In People v Mosley (135 AD2d 662 [2d Dept 1987]), a 40-hour delay in arraignment required suppression of defendant's confession to robbery and murder where he had confessed to the charge upon which he had been arrested, tampering with a witness, within an hour of his arrest, but was held and subjected to continuous questioning regarding several other crimes for approximately 24 hours, during which the subject confession was obtained.Summary of this case from People v. Williams
December 14, 1987
Appeal from the County Court, Suffolk County (Namm, J.).
Ordered that the order is modified, on the law, by deleting the provision thereof which granted that branch of the defendant's omnibus motion which was to suppress testimony concerning his identification at certain lineups and substituting therefor a provision denying that branch of the motion; as so modified, the order is affirmed insofar as appealed from, and the matter is remitted to the County Court, Suffolk County, for further proceedings on the indictment.
The suppression court found that the defendant was arrested without a warrant at approximately 5:15 P.M. on the evening of April 24, 1986, on charges of attempted robbery, and his arraignment on those charges did not take place until some 40 hours later on the morning of April 26, 1986. At about 6:00 to 6:30 P.M. on April 24, 1986, shortly after his arrest, the defendant confessed to the charge of tampering with a witness. This confession was elicited after the police played for the defendant tape recordings of threatening telephone calls which he had made on behalf of his friend Barry Manuel. The hearing court found that during the hours which followed, the defendant was subjected to continuous interrogation about several different crimes, but primarily, the police sought to elicit information from the defendant regarding his participation in a robbery and murder of which he was suspected, and for which the defendant's friend Barry Manuel had already been arrested. The defendant was interrogated for approximately 24 hours, but he refused to make any statement concerning the robbery and murder. The hearing court credited the defendant's testimony that he repeatedly refused to make any statement at least until he was shown a copy of the statement which the police alleged had been given by Barry Manuel in which Manuel had supposedly implicated the defendant. The court found that no such statement was ever produced or shown to the defendant. During this time the defendant was also placed in a series of lineups from which he was identified by two witnesses as having been seen in the vicinity of the robbery and murder on the night it occurred.
The court's factual findings as to what had transpired at the precinct during the 40 hours before the defendant was finally arraigned led to its conclusion that the evidence which was acquired on April 25, 1986, to wit, the defendant's confession to the robbery and murder, and lineup identification testimony with respect to that and other crimes, should be suppressed. Specifically, the court found that there was an unnecessary delay in that the defendant could have and should have been arraigned on the morning of April 25 with respect to the charge of attempted robbery for which he was originally arrested, and on the charge of tampering with a witness to which he confessed shortly after his arrest.
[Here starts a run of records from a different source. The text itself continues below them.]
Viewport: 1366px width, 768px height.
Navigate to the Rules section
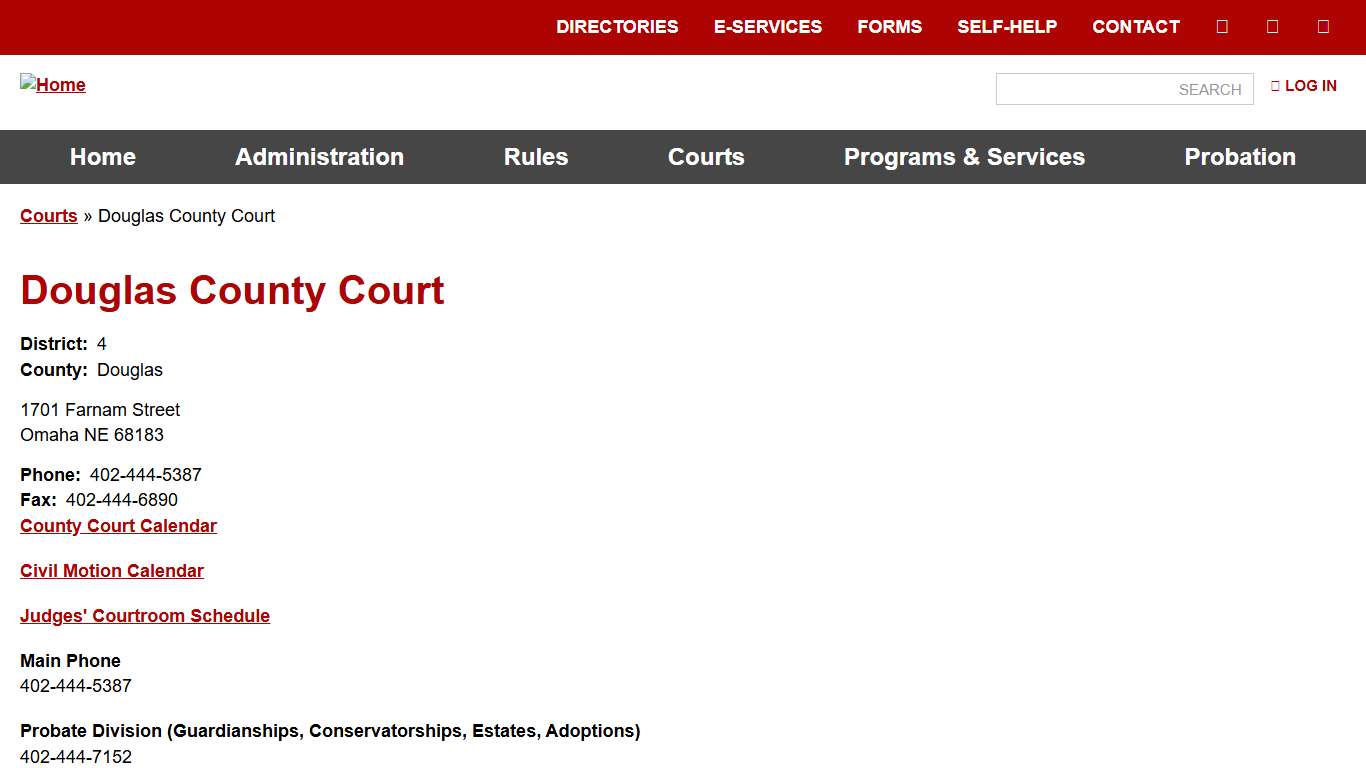click(x=536, y=157)
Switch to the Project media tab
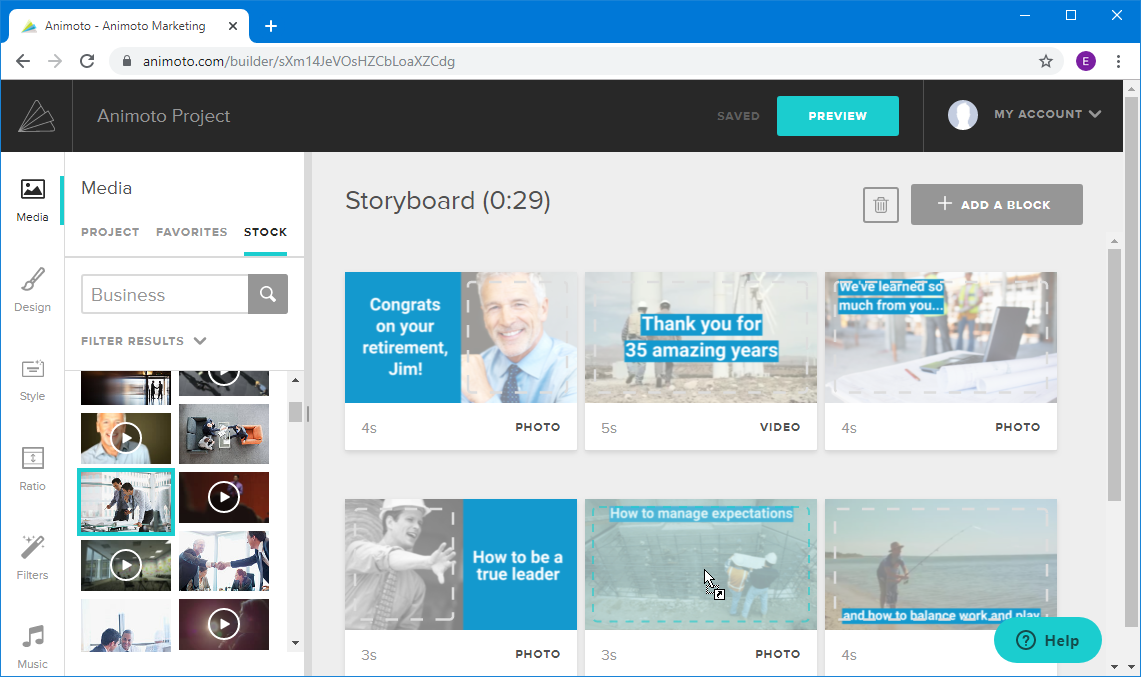The width and height of the screenshot is (1141, 677). (110, 232)
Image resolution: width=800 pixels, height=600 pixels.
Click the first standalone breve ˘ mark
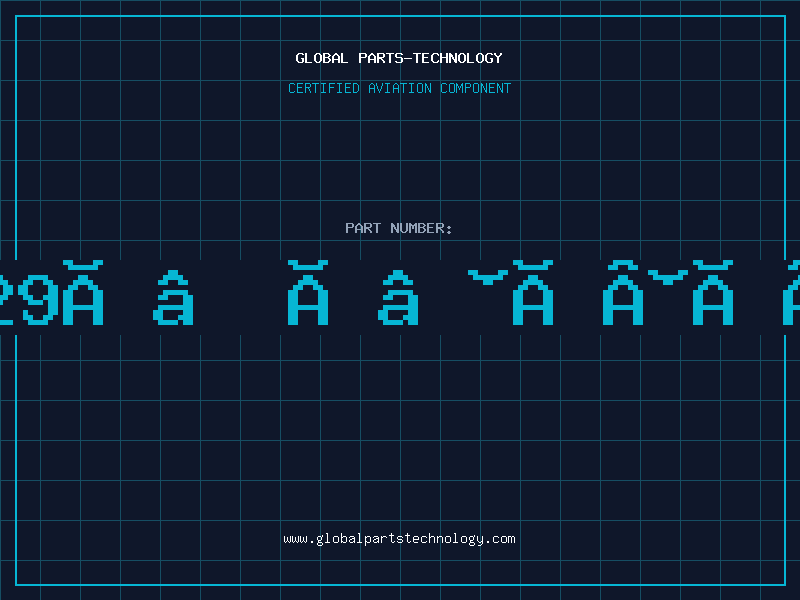(x=488, y=274)
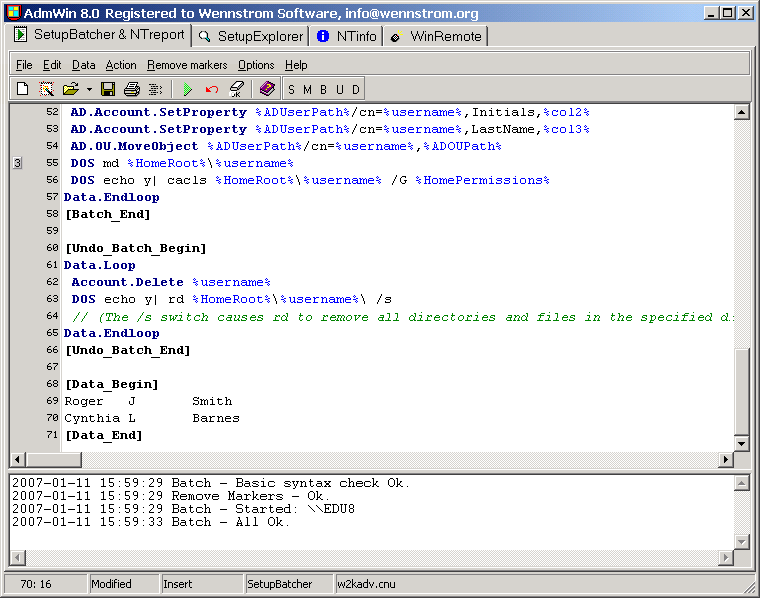The width and height of the screenshot is (760, 598).
Task: Click the Print icon
Action: click(x=132, y=89)
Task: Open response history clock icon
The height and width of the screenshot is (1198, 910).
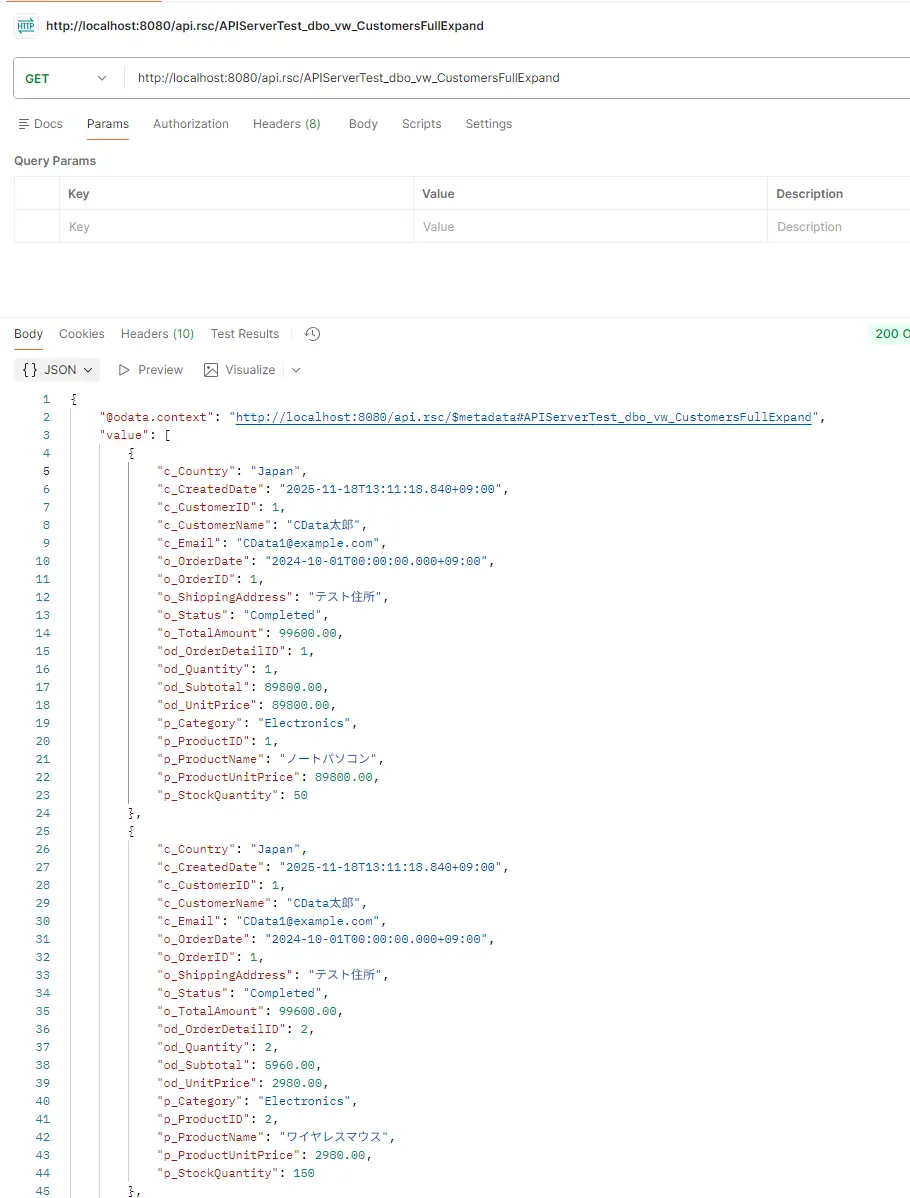Action: (x=312, y=334)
In this State, as a general rule, unnecessary delay in arraignment, without more, does not cause the accused's critical-stage right to counsel to attach automatically and, absent extraordinary circumstances, a delay in arraignment is but one factor to be considered in assessing the voluntariness of a confession (People v Hopkins, 58 N.Y.2d 1079; People v Holland, 48 N.Y.2d 861; People v Dairsaw, 46 N.Y.2d 739, cert denied 440 U.S. 985; People v Crosby, 91 A.D.2d 20, lv denied 59 N.Y.2d 765). However, where there has been unnecessary delay in filing the accusatory instrument or in arraignment, and the police have caused this delay for the purpose of depriving the defendant of his critical-stage right to counsel, it will be deemed to have attached (People v Wilson, 56 N.Y.2d 692; People v Cooper, 101 A.D.2d 1).
At bar, the record clearly supports a finding that the defendant's arraignment was delayed for the sole purpose of eliciting a confession from him with respect to the uncharged robbery and murder case. Insofar as the court found that the defendant could have and should have been arraigned on the morning of April 25, 1986, the court properly concluded that the defendant's right to counsel had indelibly attached at that time and that the subsequent confession to the robbery and murder would not otherwise have been obtained (see, People v Hopkins, supra).
However, contrary to the conclusions of the hearing court, we find that the lineup identifications of the defendant should not have been suppressed pursuant to the "fruit of the poisonous tree" doctrine (e.g., Wong Sun v United States, 371 U.S. 471). As a matter of law, the defendant was not entitled to request the opportunity to obtain counsel to be present at the lineup procedures (see, People v Hawkins, 55 N.Y.2d 474, rearg denied sub nom. People v Laffosse, 56 N.Y.2d 1032, cert denied 459 U.S. 846). Therefore, no violation of the right to counsel can be said to have occurred at that juncture.
Accordingly, the order appealed from is modified to deny that branch of the defendant's omnibus motion which was to suppress testimony identifying him at certain lineups. Mangano, J.P., Eiber, Sullivan and Harwood, JJ. concur.